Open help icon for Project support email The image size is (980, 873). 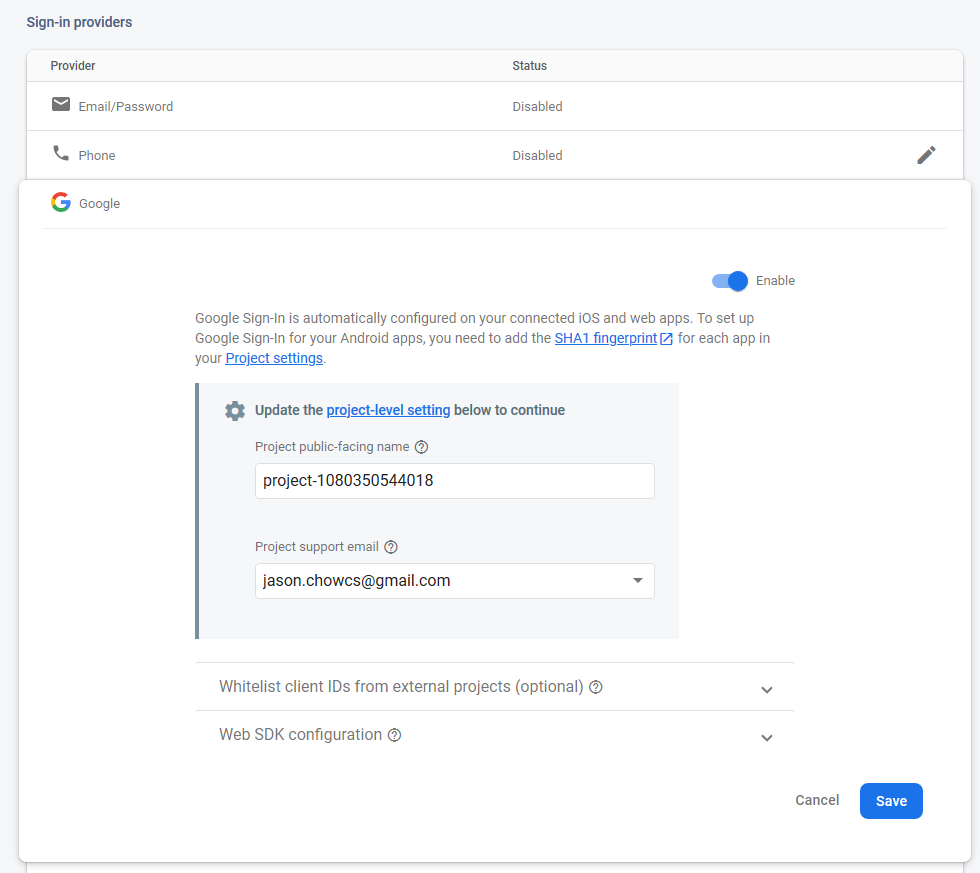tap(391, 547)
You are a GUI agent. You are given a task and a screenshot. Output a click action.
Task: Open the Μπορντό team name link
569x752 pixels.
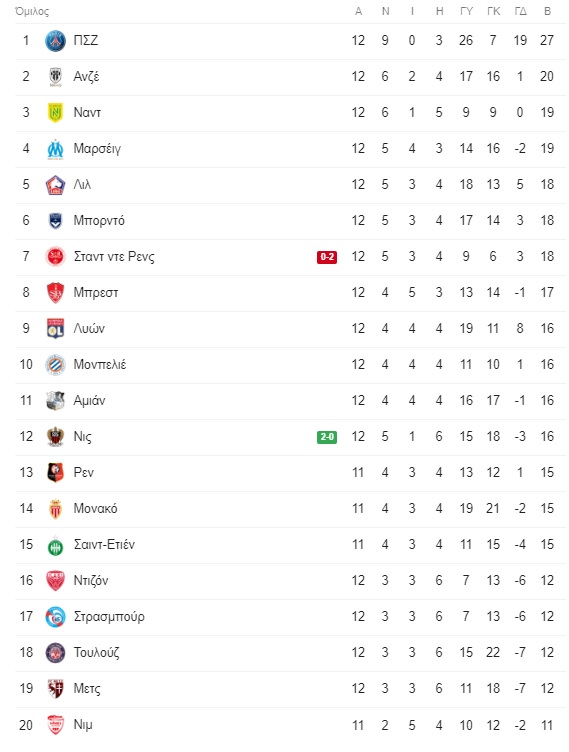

==

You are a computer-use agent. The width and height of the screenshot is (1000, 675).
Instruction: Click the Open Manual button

YOUR INSTRUCTIONS:
Working from the material above, restate word for word the lines between the line with "You are a GUI" and the line with "569x752 pixels.", both included, and only those.

ANSWER FOR THE TASK:
You are a GUI agent. You are given a task and a screenshot. Output a click action.
Task: Open the Μπορντό team name link
569x752 pixels.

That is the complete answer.